Kazım Koyuncuya da buradan rahmet dileyelim.
Hayat hep böyle değilmidir her şeyi deneyimlerle kazanıyoruz , kaybediyoruz
şiirde böyle çıtayı yükseltmek için bazen tarzının dışına çıkmak gerek yoksa şiir monotonlaşır
yatak odası gibi.
İnsanlar zaten okumuyor bu sosyal medya şiiri ve şiir okumayı öldürdü
artık kimsenin ayıracak fazla zamanı yok ,
yazı ve hikaye kısmına koydun mu kendimden biliyorum o tarafa vakit ayırmıyorum
aslında buna devam etsen senaryo olur dostum.
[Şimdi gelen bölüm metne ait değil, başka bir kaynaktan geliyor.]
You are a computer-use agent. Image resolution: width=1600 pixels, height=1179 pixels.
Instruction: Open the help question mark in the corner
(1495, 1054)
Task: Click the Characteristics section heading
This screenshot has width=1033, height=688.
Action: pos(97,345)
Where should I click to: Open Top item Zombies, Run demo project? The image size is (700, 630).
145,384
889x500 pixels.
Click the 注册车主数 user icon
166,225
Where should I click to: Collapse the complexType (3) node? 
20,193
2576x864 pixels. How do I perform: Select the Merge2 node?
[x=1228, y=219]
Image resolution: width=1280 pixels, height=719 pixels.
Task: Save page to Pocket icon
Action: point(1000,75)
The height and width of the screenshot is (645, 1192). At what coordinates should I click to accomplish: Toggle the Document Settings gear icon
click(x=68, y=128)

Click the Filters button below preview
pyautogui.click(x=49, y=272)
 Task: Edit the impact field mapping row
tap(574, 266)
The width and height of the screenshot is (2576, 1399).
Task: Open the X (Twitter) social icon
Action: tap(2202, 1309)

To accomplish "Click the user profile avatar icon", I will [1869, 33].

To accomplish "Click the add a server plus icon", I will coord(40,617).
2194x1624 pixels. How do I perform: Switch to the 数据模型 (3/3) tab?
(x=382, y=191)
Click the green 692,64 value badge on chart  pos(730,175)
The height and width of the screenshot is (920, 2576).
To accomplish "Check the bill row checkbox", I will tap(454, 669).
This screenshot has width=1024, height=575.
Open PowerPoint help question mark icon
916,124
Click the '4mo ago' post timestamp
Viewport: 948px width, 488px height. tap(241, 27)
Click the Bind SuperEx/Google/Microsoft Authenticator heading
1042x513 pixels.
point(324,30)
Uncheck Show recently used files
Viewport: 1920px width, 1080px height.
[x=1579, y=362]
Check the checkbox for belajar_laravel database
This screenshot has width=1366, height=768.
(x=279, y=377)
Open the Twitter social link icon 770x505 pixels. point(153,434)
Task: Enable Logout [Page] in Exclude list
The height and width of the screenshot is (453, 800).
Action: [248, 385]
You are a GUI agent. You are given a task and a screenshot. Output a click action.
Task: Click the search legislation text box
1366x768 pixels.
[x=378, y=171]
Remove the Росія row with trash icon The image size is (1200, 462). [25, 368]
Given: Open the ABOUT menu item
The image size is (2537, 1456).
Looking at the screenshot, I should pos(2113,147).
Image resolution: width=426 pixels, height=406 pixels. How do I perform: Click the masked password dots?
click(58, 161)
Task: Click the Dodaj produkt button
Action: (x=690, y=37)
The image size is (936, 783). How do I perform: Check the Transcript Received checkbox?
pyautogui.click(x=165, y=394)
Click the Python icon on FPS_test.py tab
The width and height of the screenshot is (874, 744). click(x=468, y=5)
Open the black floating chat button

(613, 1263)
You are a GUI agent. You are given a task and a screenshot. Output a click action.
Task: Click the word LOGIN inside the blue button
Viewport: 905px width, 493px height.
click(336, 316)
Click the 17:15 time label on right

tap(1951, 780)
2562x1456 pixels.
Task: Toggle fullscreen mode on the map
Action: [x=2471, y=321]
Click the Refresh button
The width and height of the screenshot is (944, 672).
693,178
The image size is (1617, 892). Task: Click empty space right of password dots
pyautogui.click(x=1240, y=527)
Yalnız bu tür bir yazıma devam etmek istiyorsan canlı canlı bir mahkeme duruşmaya katıl ,
sana çok katkısı olur.
Ben bir çok kadınlar şiirimi yazarken yazmadan genel evine gittim konuştum bir kaç kadınla
tabiii yengen beni yedi ben kerhaneye gidiyorum diye
anlatıncaya kadar göbeğimiz çatladı sen bu kadar değilse bile bir duruşmaya katıl.
Bence kahramaları olsun şiirde o kızın adı ne? bunu sen koy
eğer bir duruşmaya gittiysen Hakim sorar
anne , baba adı ve şundan olma (Fatma vs.) gibi
sonra yaz kızım der burada o eksikleri belirt.